Department of Electrical and Computer Engineering, COMSATS University Islamabad, Abbottabad Campus, Abbottabad, Pakistan.
Department of Radiation Sciences, Umeå University, Umeå, Sweden.
Biomed Eng Online. 2022 Jul 8;21(1):46. doi: 10.1186/s12938-022-01016-4.
Advances in sports medicine, rehabilitation applications and diagnostics of neuromuscular disorders are based on the analysis of skeletal muscle contractions. Recently, medical imaging techniques have transformed the study of muscle contractions, by allowing identification of individual motor units' activity, within the whole studied muscle. However, appropriate image-based simulation models, which would assist the continued development of these new imaging methods are missing. This is mainly due to a lack of models that describe the complex interaction between tissues within a muscle and its surroundings, e.g., muscle fibres, fascia, vasculature, bone, skin, and subcutaneous fat. Herein, we propose a new approach to overcome this limitation.

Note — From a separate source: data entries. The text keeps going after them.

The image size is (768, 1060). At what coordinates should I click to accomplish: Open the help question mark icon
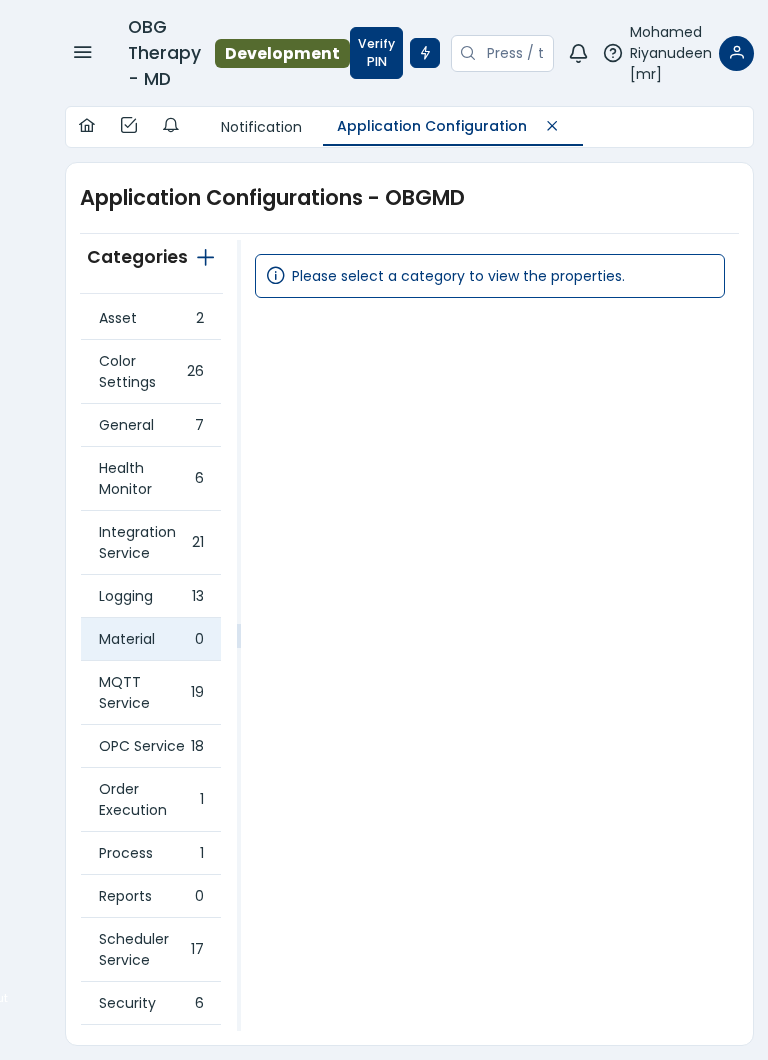(x=613, y=53)
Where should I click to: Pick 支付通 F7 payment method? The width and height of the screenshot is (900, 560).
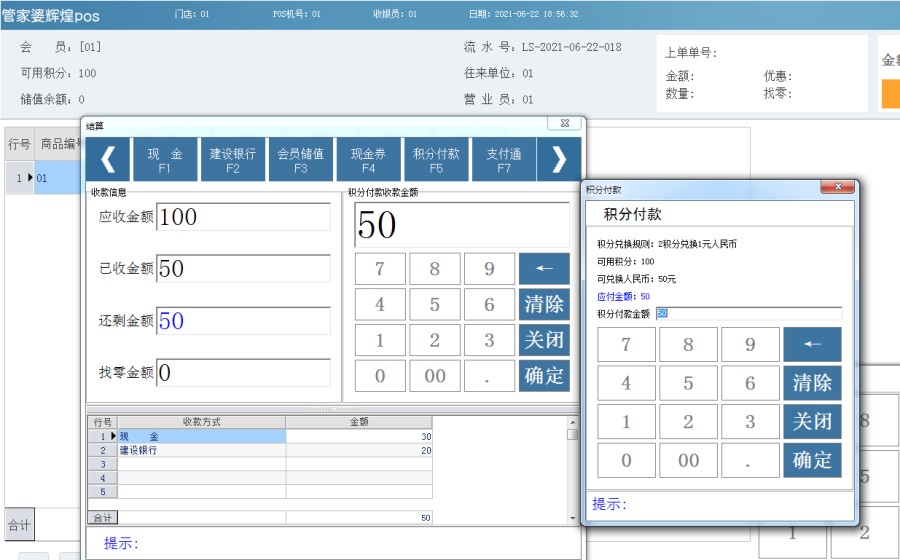(x=503, y=160)
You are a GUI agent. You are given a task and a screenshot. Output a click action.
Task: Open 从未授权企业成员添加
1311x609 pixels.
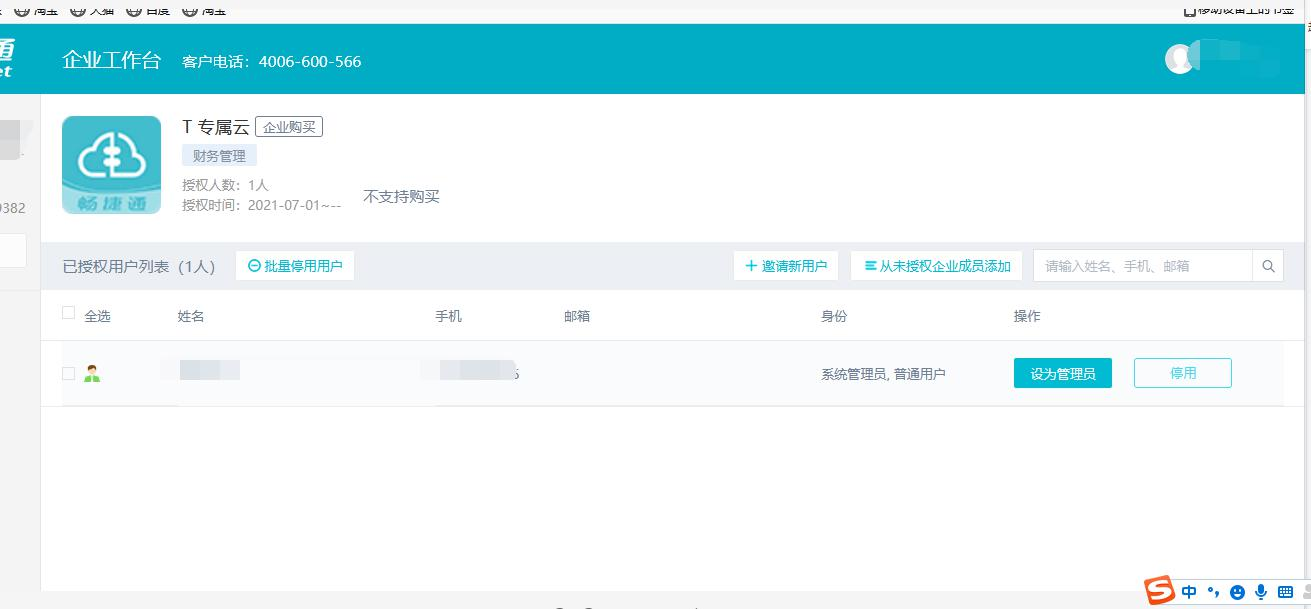tap(937, 266)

In this work, we propose to use deep learning to model the authentic intra-muscular skeletal muscle contraction pattern using domain-to-domain translation between in silico (simulated) and in vivo (experimental) image sequences of skeletal muscle contraction dynamics. For this purpose, the 3D cycle generative adversarial network (cycleGAN) models were evaluated on several hyperparameter settings and modifications. The results show that there were large differences between the spatial features of in silico and in vivo data, and that a model could be trained to generate authentic spatio-temporal features similar to those obtained from in vivo experimental data. In addition, we used difference maps between input and output of the trained model generator to study the translated characteristics of in vivo data.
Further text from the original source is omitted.